Dan River Steam Station
The Dan River Steam Station during less spilly times.
Duke Energy

Retiring a coal power plant in North Carolina wasn’t enough to prevent it from fucking up the environment.

Tens of thousands of tons of coal ash and tens of millions of gallons of polluted water have burst out of Duke Energy’s shuttered Dan River Steam Station, severely soiling the Dan River — a waterway popular with hikers, campers, fishing folks, and recreational boaters. The pollution can be seen miles downstream.

The power plant operated from 1949 until 2012, and the coal ash being stored on site was residue left behind after coal was burned. Coal ash contains poisonous heavy metals including arsenic, mercury, and lead. A state agency and environmentalists have been suing Duke in an effort to force it to clear out 14 such coal-ash dump sites across the state, including the one that just ruptured.

But Duke insisted that its dump sites were safe. Just last month, Duke spokeswoman Erin Culbert told the Asheville Citizen-Times that the utility was monitoring groundwater around its coal-ash storage sites to ensure that its neighbors are protected.
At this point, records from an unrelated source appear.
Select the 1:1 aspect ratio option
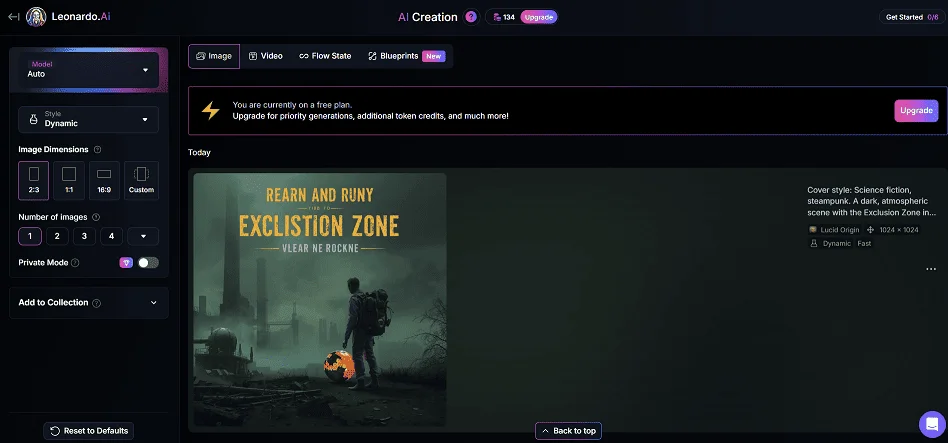This screenshot has height=443, width=948. (x=68, y=180)
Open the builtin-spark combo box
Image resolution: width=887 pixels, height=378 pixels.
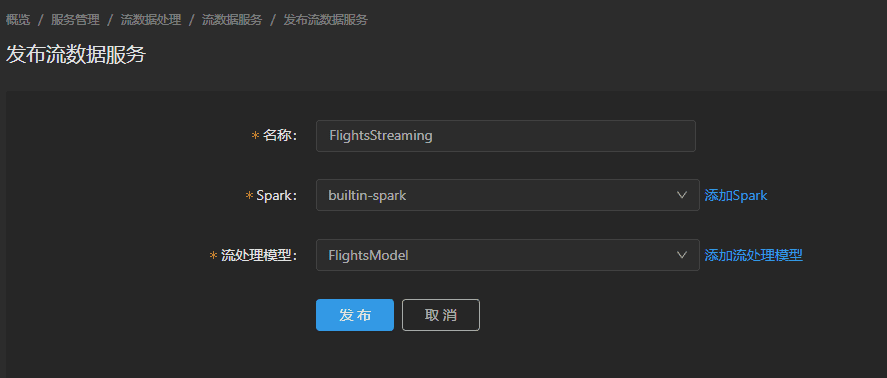coord(507,195)
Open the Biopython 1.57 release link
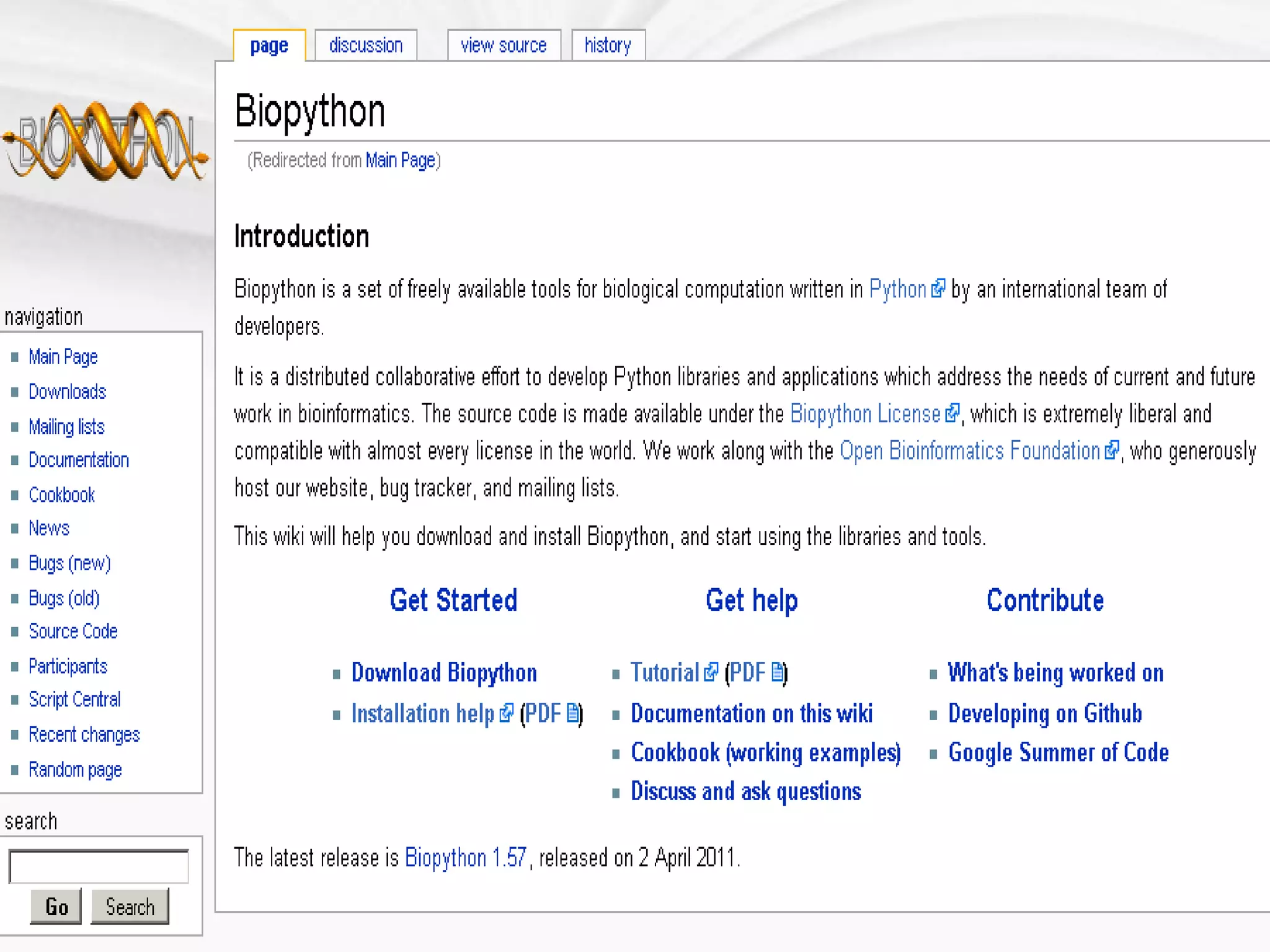The image size is (1270, 952). coord(465,858)
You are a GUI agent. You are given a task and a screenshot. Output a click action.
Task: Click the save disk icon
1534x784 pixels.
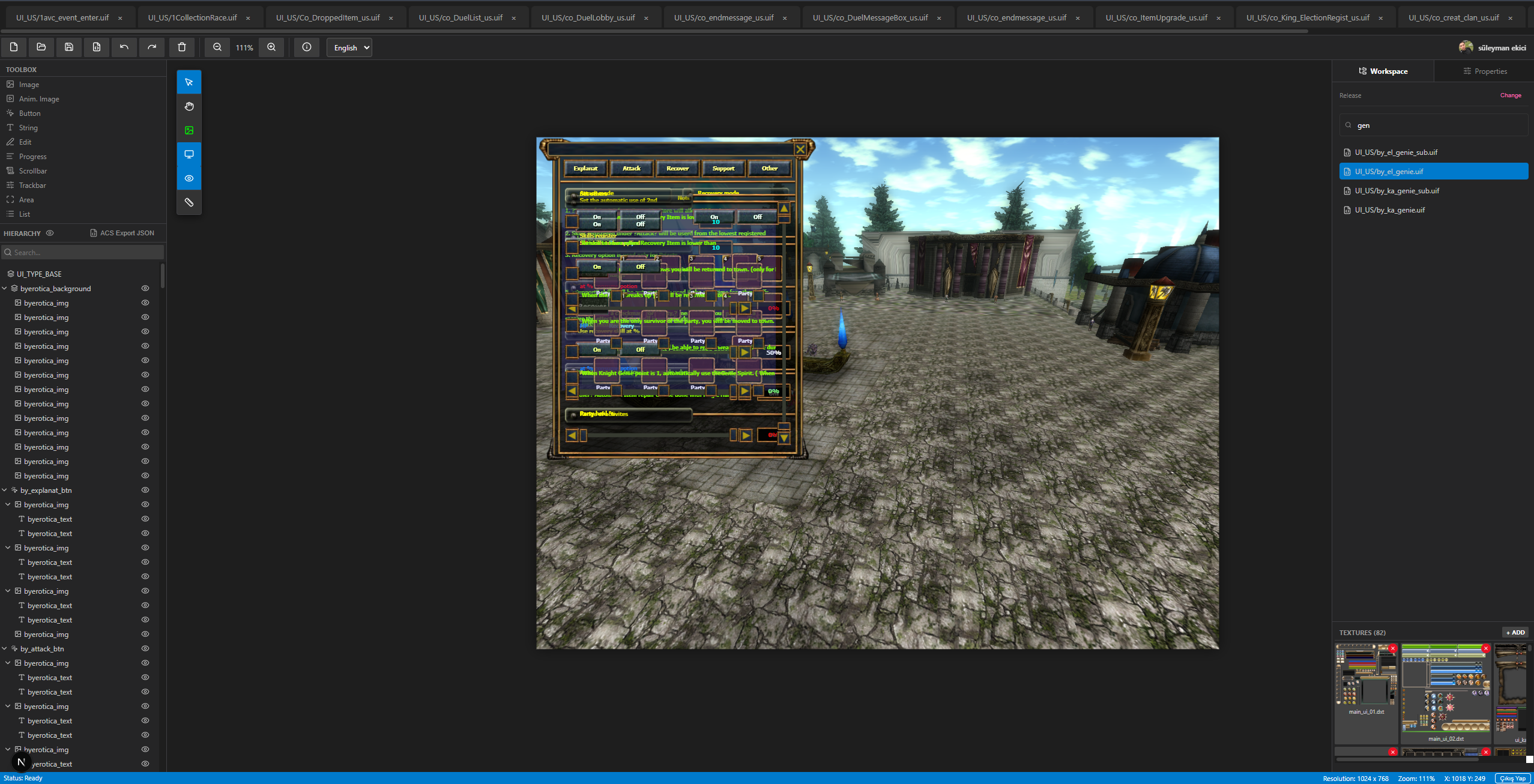tap(69, 47)
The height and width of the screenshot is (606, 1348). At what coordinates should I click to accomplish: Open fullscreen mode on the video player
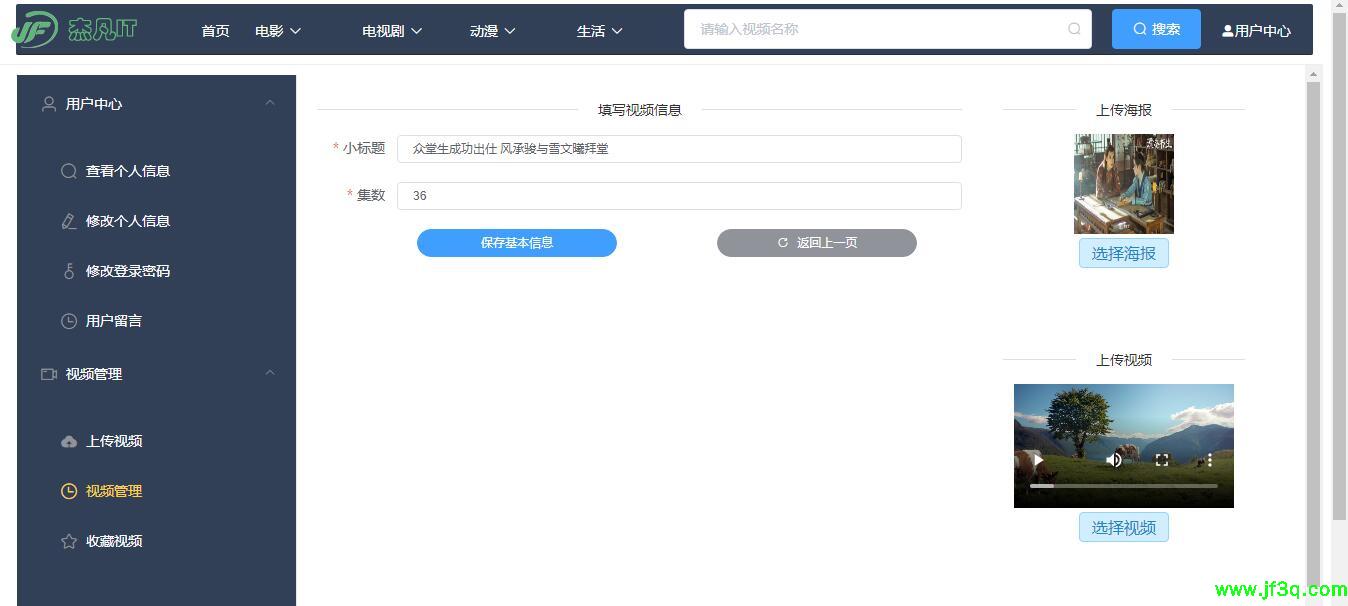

She rejected environmentalists’ calls for the coal-ash ponds to be cleaned up. “[S]pecial interest groups rely on emotion, not facts, to advance their mission to phase out coal,” Culbert told the newspaper.

It gets worse.

“We are confident,” Duke’s general manager at the power plant told the EPA in a 2009 letter, “that each of our ash basin dams has the structural integrity necessary to protect the public and the environment.”

We sure hope it felt nice to be so confident about that.

Specifics on the spill are still hard to come by, but it appears that a 48-inch stormwater pipe burst at the power plant, releasing enough ash from a 27-acre storage pond to fill 20 or 30 Olympic-sized swimming pools. According to company estimates, 50,000 to 82,000 tons of ash flowed into the river, along with 24 million to 27 million gallons of tainted water.

The pipe gave way on Sunday, and the company is being criticized for waiting until Monday to tell anybody about the disaster.

Cue inevitable statements from environmentalists about Duke’s utter irresponsibility in allowing this disaster to happen. From the Charlotte Business Journal

“This is the latest, loudest alarm bell yet that Duke should not be storing coal ash in antiquated pits near our state’s waterways,” says Frank Holleman, an attorney for the Southern Environmental Law Center.

He noted that two South Carolina utilities have taken steps to remove coal ash from earthen ponds and called Duke “grossly negligent” for not doing the same.

It’s not like this is the first time such a disaster has happened. After more than a million gallons of coal-ash slurry escaped from a Tennessee Valley Authority power plant in late 2008, the EPA vowed to craft new regulations to help prevent such disasters from happening again. We’re still waiting for those promised regulations.